To diagnose autism, clinicians currently rely on behaviors, such as social deficits and repetitive behaviors. But they have long sought more objective measures — a blood test or a brain scan — that would help them reach the diagnosis faster and earlier.
The latest attempt at this delicate endeavor points to a panel of small molecules in the blood that can distinguish people with autism from controls with 81 percent accuracy. The preliminary findings, published 7 November in PLoS ONE, have already drawn a $2.3 million investment in follow-up studies for Stemina, the Madison, Wisconsin-based company leading the effort.
But if past performance of biomarker candidates is any indication, great caution is warranted. The results of such blood tests are error-prone and difficult to reproduce, according to a 2012 report from the Institute of Medicine, and their transition to clinical practice has been slower than expected. Indeed, some genetic tests for autism showed early promise only to later be discredited.
In the new study, researchers collected blood from 39 children diagnosed with autism and 22 controls. The children, aged 4 to 6 years, had fasted since the previous evening.
The researchers identified 179 small molecules, called metabolites, which were altered in the children with autism. These include citric acid, succinic acid and creatinine, which have all been linked to autism.
The researchers then screened blood samples from 13 additional children with autism and 8 controls for subsets of these metabolites. They found that a panel consisting of as few as 80 of the molecules predicts autism with 81 percent accuracy.
But overall accuracy isn’t everything. It is important to consider two metrics that determine accuracy: how ‘sensitive’ a test is in detecting people with the disorder, and how ‘specific’ in excluding those without it.
The 80-metabolite panel has 92 percent sensitivity for finding children with autism, which means that it misses 8 percent of children with the disorder. Its specificity hovers at about 63 percent, which means that more than one-third of those screened are falsely pegged as having autism.
It is also unclear whether the panel can reliably distinguish people with autism from those with other neurodevelopmental disorders — a critical requirement for any autism test.
The researchers are careful to point out that the findings are preliminary. Future studies will need to involve hundreds, if not thousands, of individuals. They will also need to account for a plethora of potentially confounding variables, such as medication use, diet, gender, race, ethnicity and the presence of other disorders, such as gastrointestinal problems, which are common in autism.

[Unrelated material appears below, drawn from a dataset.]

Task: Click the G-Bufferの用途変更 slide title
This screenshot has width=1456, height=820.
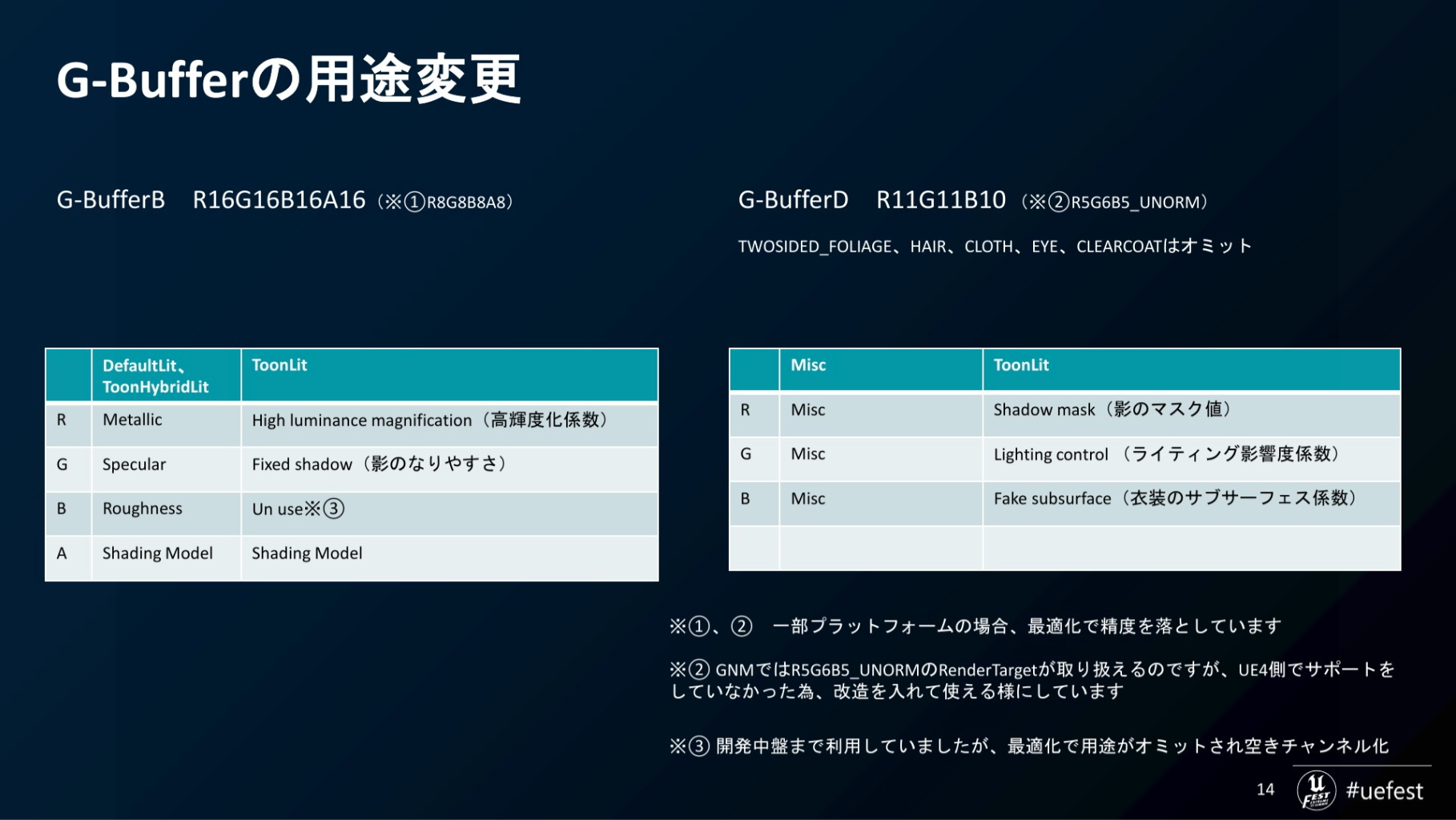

That said, the researchers should be commended for their exhaustive analysis of the blood metabolites, which included five different measurement techniques. They also followed clear protocols for selecting, collecting, handling and analyzing their samples and used two different statistical methods to dissect their data.
Even if the findings do not end up translating into a diagnostic for autism, they may still yield fundamental insights into the molecular underpinnings of the disorder. And perhaps this understanding alone will make inroads into diagnosing and treating autism.